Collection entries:
#####

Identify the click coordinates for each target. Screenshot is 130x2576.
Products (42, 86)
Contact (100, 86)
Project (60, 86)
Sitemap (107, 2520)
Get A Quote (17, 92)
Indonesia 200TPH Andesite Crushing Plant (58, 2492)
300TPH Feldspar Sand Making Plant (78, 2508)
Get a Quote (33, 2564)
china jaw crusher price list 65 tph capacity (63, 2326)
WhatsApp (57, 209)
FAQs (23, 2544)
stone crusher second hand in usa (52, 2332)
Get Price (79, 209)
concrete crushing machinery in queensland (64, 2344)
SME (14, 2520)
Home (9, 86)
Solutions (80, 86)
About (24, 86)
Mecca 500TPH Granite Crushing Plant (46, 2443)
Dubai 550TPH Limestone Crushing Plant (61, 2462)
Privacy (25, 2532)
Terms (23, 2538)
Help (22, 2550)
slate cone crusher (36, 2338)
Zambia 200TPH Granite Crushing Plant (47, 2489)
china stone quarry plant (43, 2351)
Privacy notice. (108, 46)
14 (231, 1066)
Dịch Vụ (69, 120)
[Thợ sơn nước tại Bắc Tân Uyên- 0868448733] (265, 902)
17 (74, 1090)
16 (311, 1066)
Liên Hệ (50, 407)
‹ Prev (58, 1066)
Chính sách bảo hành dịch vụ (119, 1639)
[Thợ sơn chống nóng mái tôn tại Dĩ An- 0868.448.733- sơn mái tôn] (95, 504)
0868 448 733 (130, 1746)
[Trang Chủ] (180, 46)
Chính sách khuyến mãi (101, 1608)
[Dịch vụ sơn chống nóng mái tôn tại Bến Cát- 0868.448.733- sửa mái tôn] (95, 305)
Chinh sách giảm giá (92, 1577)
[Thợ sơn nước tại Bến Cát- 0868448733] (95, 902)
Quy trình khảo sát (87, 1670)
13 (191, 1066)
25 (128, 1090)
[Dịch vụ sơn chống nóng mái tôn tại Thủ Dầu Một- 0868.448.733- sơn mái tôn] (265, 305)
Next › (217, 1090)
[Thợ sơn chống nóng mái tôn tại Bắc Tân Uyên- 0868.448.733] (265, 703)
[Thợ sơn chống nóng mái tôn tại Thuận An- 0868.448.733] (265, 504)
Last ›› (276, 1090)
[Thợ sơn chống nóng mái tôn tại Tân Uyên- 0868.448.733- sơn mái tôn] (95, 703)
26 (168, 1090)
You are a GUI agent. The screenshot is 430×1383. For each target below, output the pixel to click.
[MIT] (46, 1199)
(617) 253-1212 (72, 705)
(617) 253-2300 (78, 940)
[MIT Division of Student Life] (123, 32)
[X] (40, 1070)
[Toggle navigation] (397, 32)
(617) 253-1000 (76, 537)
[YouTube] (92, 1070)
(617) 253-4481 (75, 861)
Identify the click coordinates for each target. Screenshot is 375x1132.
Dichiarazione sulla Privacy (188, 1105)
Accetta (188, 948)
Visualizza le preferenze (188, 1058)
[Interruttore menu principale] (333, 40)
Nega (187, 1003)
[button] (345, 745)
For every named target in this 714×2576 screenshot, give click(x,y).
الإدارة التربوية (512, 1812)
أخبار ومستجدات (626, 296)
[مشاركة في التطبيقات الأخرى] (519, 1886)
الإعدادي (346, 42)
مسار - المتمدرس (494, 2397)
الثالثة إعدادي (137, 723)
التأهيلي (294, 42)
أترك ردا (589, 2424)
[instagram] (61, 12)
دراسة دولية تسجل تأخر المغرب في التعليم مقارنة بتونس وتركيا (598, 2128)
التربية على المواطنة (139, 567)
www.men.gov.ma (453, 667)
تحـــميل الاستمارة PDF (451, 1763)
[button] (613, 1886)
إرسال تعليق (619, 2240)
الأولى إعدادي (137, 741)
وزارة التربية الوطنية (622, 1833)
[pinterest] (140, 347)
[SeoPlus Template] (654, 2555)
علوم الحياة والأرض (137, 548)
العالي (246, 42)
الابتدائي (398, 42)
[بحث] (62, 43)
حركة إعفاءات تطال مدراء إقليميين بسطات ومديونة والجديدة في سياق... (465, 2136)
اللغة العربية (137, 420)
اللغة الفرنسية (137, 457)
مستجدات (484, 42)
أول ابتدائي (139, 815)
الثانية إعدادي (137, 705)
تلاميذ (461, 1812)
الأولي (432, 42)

#####

# Exercise directions:
Please give each line above again, word for word.

# Response to the task:
Identify the click coordinates for each target. Screenshot is 130x2576.
Products (42, 86)
Contact (100, 86)
Project (60, 86)
Sitemap (107, 2520)
Get A Quote (17, 92)
Indonesia 200TPH Andesite Crushing Plant (58, 2492)
300TPH Feldspar Sand Making Plant (78, 2508)
Get a Quote (33, 2564)
china jaw crusher price list 65 tph capacity (63, 2326)
WhatsApp (57, 209)
FAQs (23, 2544)
stone crusher second hand in usa (52, 2332)
Get Price (79, 209)
concrete crushing machinery in queensland (64, 2344)
SME (14, 2520)
Home (9, 86)
Solutions (80, 86)
About (24, 86)
Mecca 500TPH Granite Crushing Plant (46, 2443)
Dubai 550TPH Limestone Crushing Plant (61, 2462)
Privacy (25, 2532)
Terms (23, 2538)
Help (22, 2550)
slate cone crusher (36, 2338)
Zambia 200TPH Granite Crushing Plant (47, 2489)
china stone quarry plant (43, 2351)
Privacy notice. (108, 46)
14 (231, 1066)
Dịch Vụ (69, 120)
[Thợ sơn nước tại Bắc Tân Uyên- 0868448733] (265, 902)
17 (74, 1090)
16 (311, 1066)
Liên Hệ (50, 407)
‹ Prev (58, 1066)
Chính sách bảo hành dịch vụ (119, 1639)
[Thợ sơn chống nóng mái tôn tại Dĩ An- 0868.448.733- sơn mái tôn] (95, 504)
0868 448 733 (130, 1746)
[Trang Chủ] (180, 46)
Chính sách khuyến mãi (101, 1608)
[Dịch vụ sơn chống nóng mái tôn tại Bến Cát- 0868.448.733- sửa mái tôn] (95, 305)
Chinh sách giảm giá (92, 1577)
[Thợ sơn nước tại Bến Cát- 0868448733] (95, 902)
Quy trình khảo sát (87, 1670)
13 (191, 1066)
25 (128, 1090)
[Dịch vụ sơn chống nóng mái tôn tại Thủ Dầu Một- 0868.448.733- sơn mái tôn] (265, 305)
Next › (217, 1090)
[Thợ sơn chống nóng mái tôn tại Bắc Tân Uyên- 0868.448.733] (265, 703)
[Thợ sơn chống nóng mái tôn tại Thuận An- 0868.448.733] (265, 504)
Last ›› (276, 1090)
[Thợ sơn chống nóng mái tôn tại Tân Uyên- 0868.448.733- sơn mái tôn] (95, 703)
26 (168, 1090)
You are a GUI agent. The screenshot is 430×1383. For each target below, output the pixel to click.
[MIT] (46, 1199)
(617) 253-1212 (72, 705)
(617) 253-2300 (78, 940)
[MIT Division of Student Life] (123, 32)
[X] (40, 1070)
[Toggle navigation] (397, 32)
(617) 253-1000 (76, 537)
[YouTube] (92, 1070)
(617) 253-4481 (75, 861)
Identify the click coordinates for each target. Screenshot is 375x1132.
Dichiarazione sulla Privacy (188, 1105)
Accetta (188, 948)
Visualizza le preferenze (188, 1058)
[Interruttore menu principale] (333, 40)
Nega (187, 1003)
[button] (345, 745)
For every named target in this 714×2576 screenshot, give click(x,y).
الإدارة التربوية (512, 1812)
أخبار ومستجدات (626, 296)
[مشاركة في التطبيقات الأخرى] (519, 1886)
الإعدادي (346, 42)
مسار - المتمدرس (494, 2397)
الثالثة إعدادي (137, 723)
التأهيلي (294, 42)
أترك ردا (589, 2424)
[instagram] (61, 12)
دراسة دولية تسجل تأخر المغرب في التعليم مقارنة بتونس وتركيا (598, 2128)
التربية على المواطنة (139, 567)
www.men.gov.ma (453, 667)
تحـــميل الاستمارة PDF (451, 1763)
[button] (613, 1886)
إرسال تعليق (619, 2240)
الأولى إعدادي (137, 741)
وزارة التربية الوطنية (622, 1833)
[pinterest] (140, 347)
[SeoPlus Template] (654, 2555)
علوم الحياة والأرض (137, 548)
العالي (246, 42)
الابتدائي (398, 42)
[بحث] (62, 43)
حركة إعفاءات تطال مدراء إقليميين بسطات ومديونة والجديدة في سياق... (465, 2136)
اللغة العربية (137, 420)
اللغة الفرنسية (137, 457)
مستجدات (484, 42)
أول ابتدائي (139, 815)
الثانية إعدادي (137, 705)
تلاميذ (461, 1812)
الأولي (432, 42)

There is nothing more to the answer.